The single currency resumes its decline and drags the EUR / USD to fresh two-week lows at the 1.1700 / 05 band in the second half of the week.
EUR / USD awaiting the EU Summit and US data.
EUR / USD has lost close to 50 pips in recent hours, sliding from the Asian session high 1.1757 to the thirteen day low tested in the European morning at 1.1703.
The feeling of aversion to risk exacerbates its presence in the first hours of the European opening after increasing restrictions in European countries in response to the strong rebound in coronavirus cases.
It also adds to the risk-off mood surrounding the discussions on the additional US stimulus package, which remain stalled and further contribute to the growing uncertainty in the US political arena less than 20 days to go. the presidential elections of November 3.
On the European agenda, the French final CPI for September showed that consumer prices contracted 0.5% month-on-month and remained unchanged from the previous year. In Italy, industrial new orders increased more than 15% month-on-month in August and industrial sales increased almost 6% month-on-month during the same period.
Later in the day, the President of the ECB, Christine Lagarde, will participate in a CNBC online debate on the global economy during the annual meetings of the IMF and World Bank.

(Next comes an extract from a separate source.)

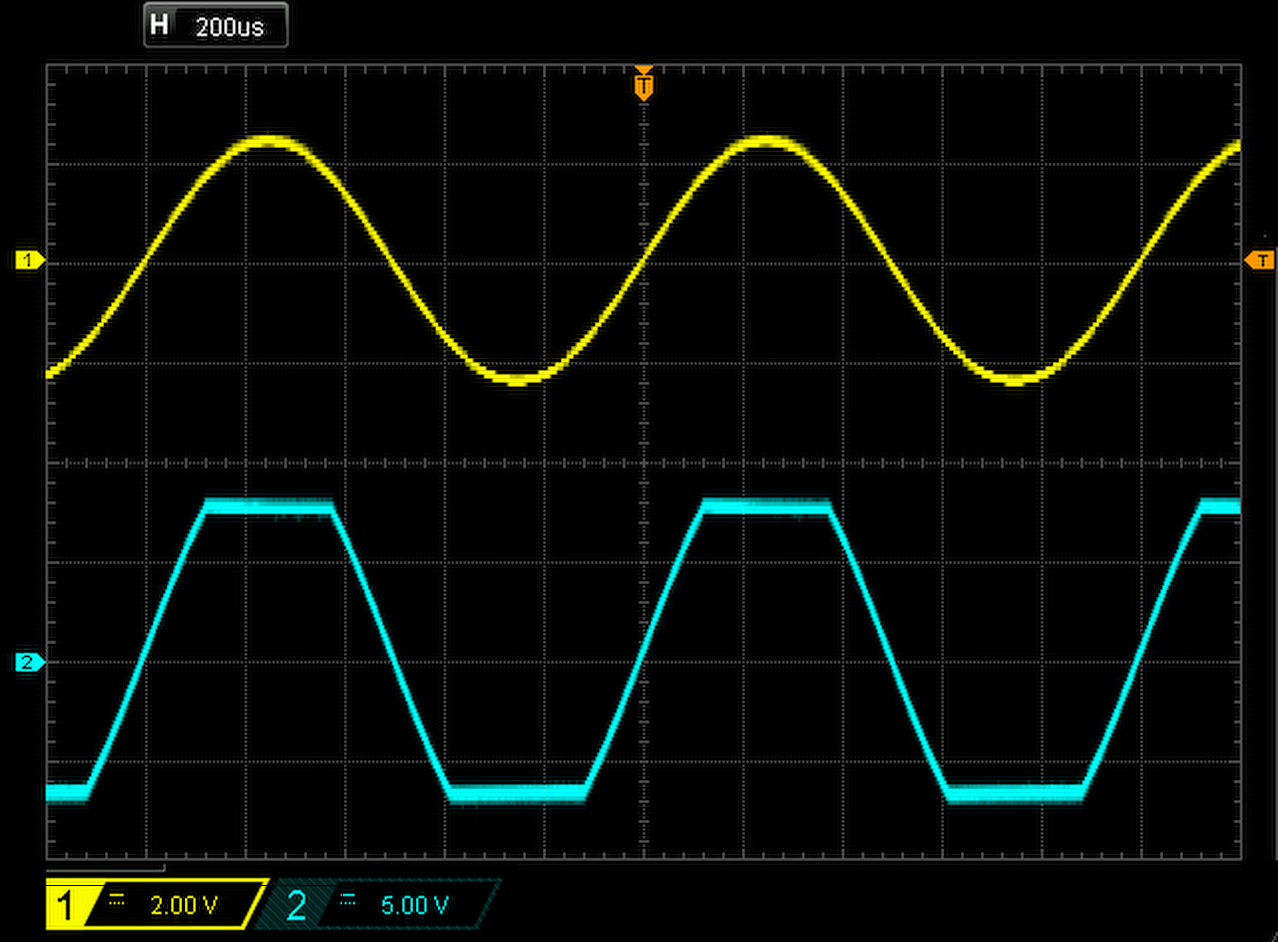
Task: Select the orange trigger position marker at top
Action: coord(644,85)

Meanwhile, investors are expected to closely monitor developments in the EU Summit, where negotiations between the UK and the EU around Brexit are at the top of the agenda.

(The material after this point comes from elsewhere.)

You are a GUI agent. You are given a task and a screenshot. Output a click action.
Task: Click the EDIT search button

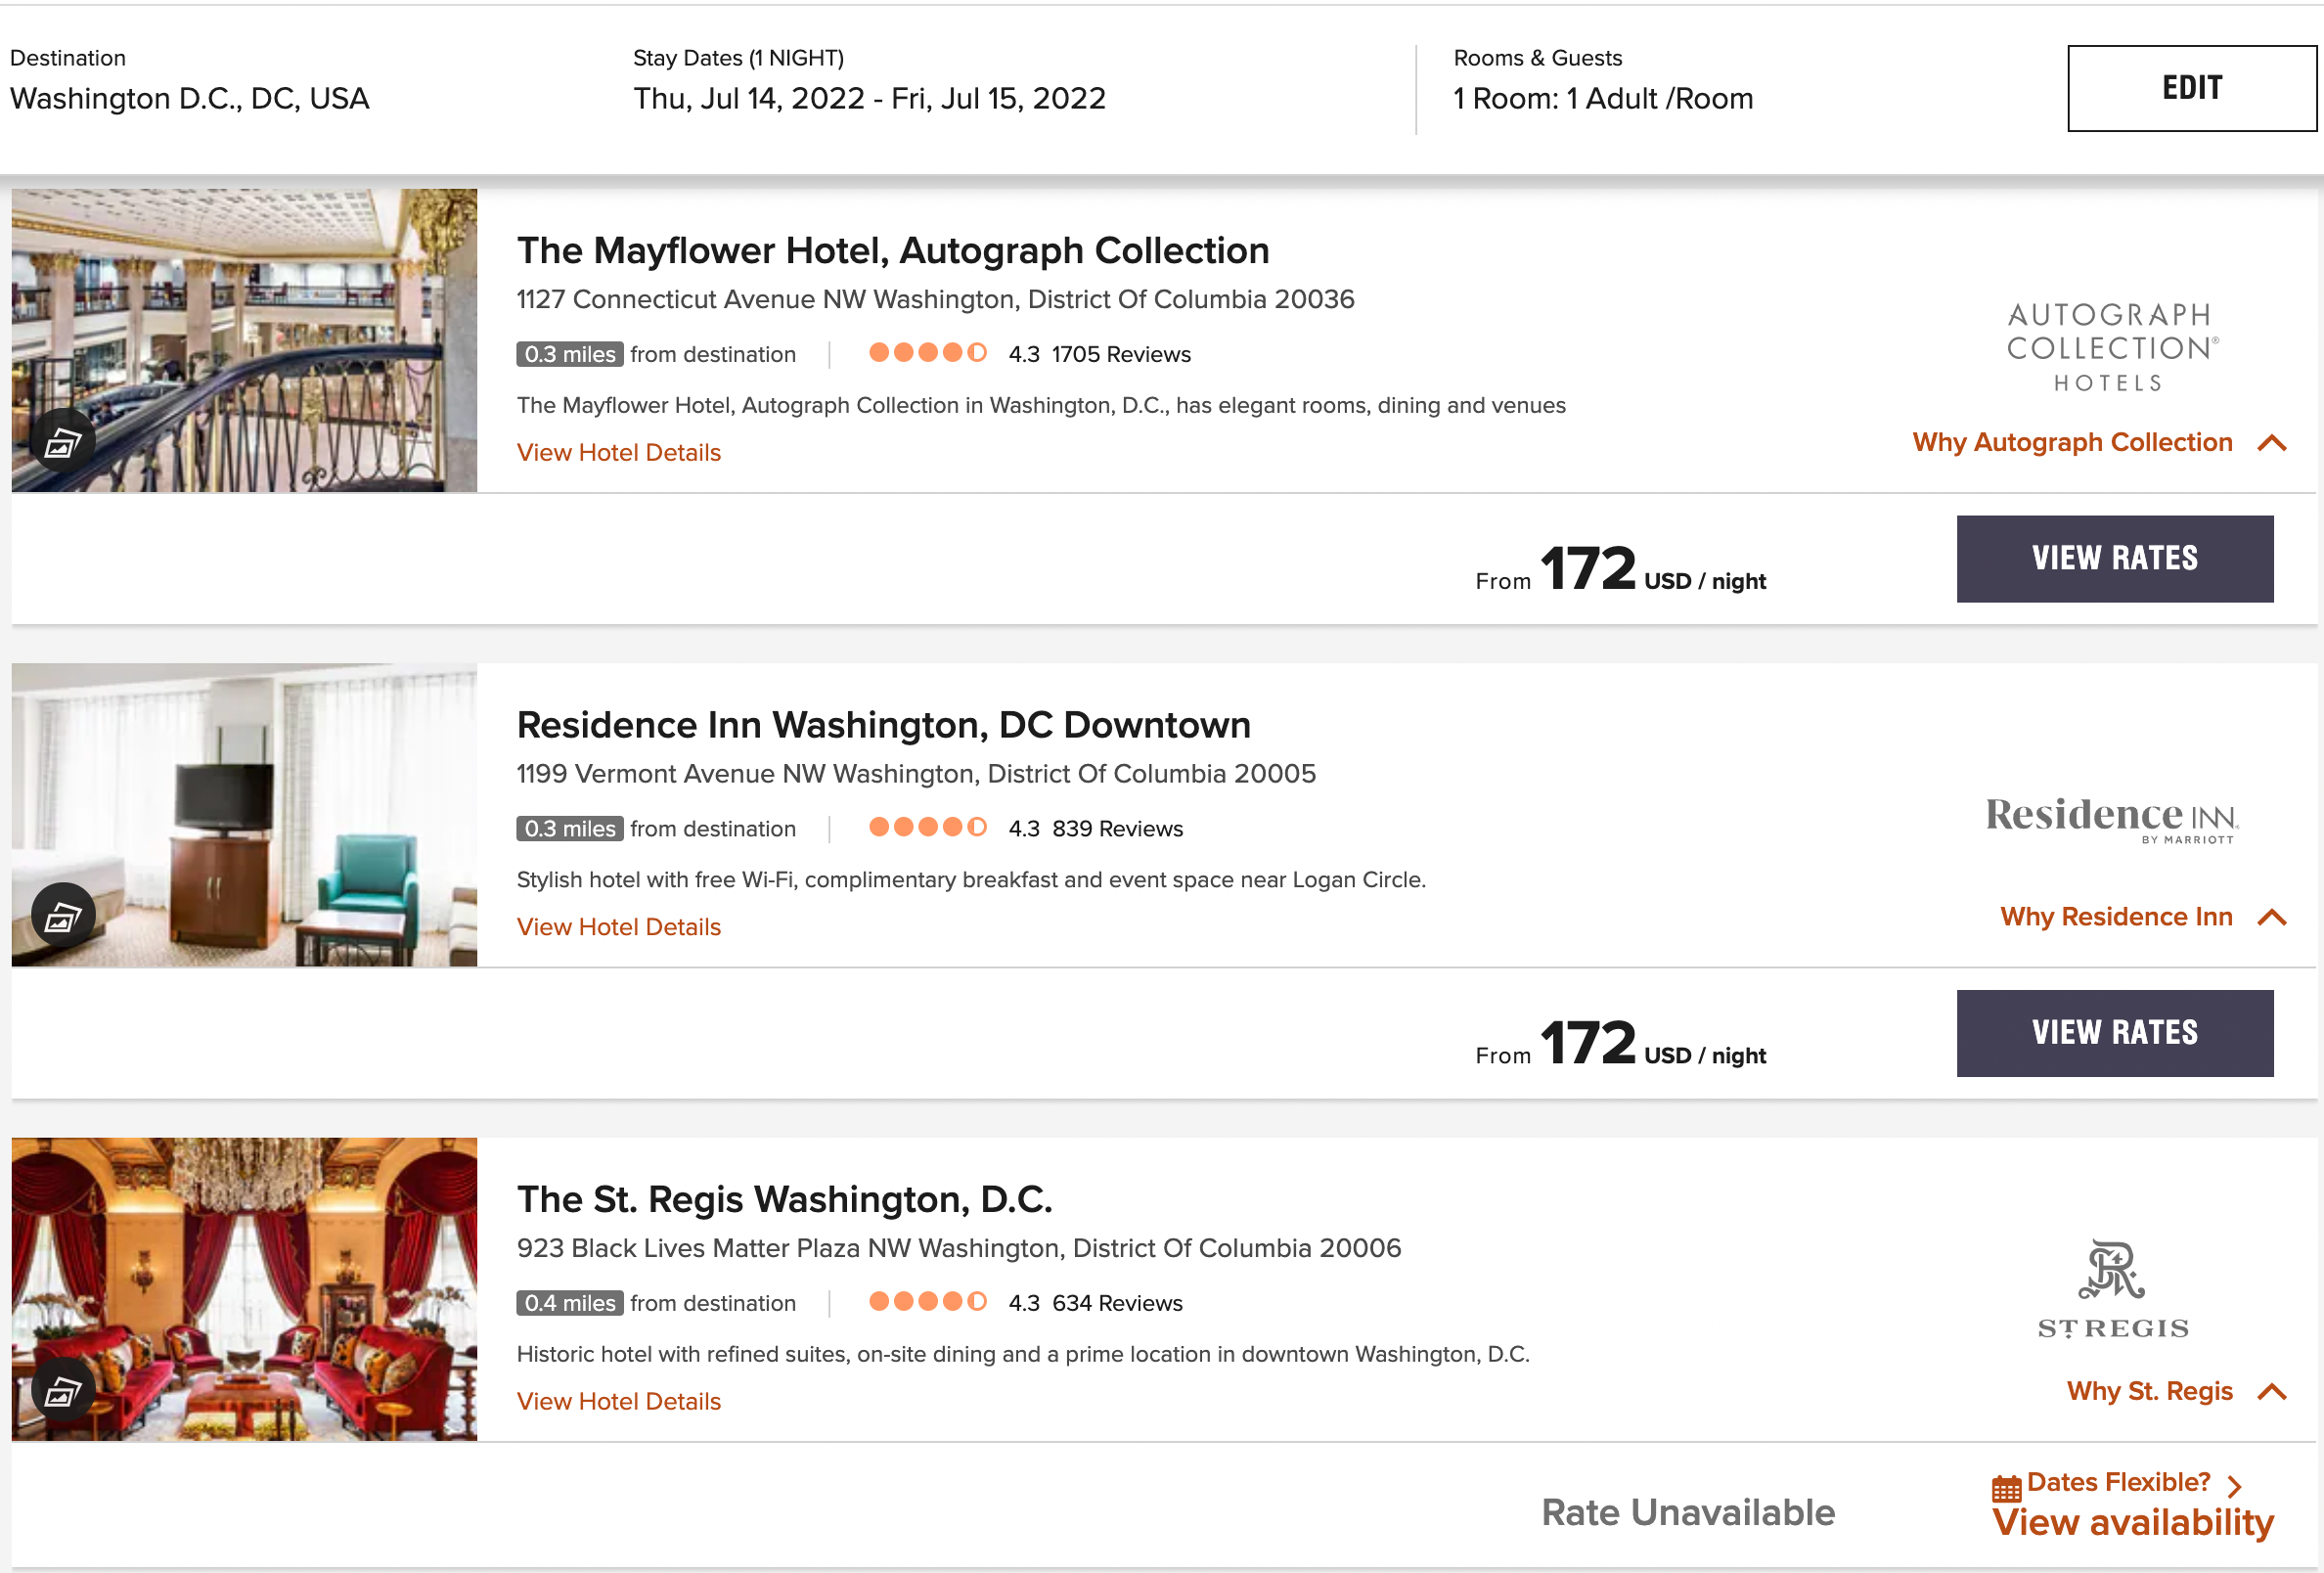2191,88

Across the pond, the focus is expected to turn to weekly jobless claims, as usual, supported by regional manufacturing indicators measured by the Philadelphia Fed Index and the Empire State Index.
EUR / USD levels
At time of writing, the pair is shedding 0.32% at 1.1707. Below the 1.1700 zone, the next important support will be at 1.1612 (September 25 low), followed by 1.1447 (50% Fibonacci from the 2017/2018 rally). To the upside, a break of 1.1830 (October monthly maximum registered on the 9th) would point towards 1.1917 (September 10 ceiling), en route to the 1.1965 barrier (August 18 maximum).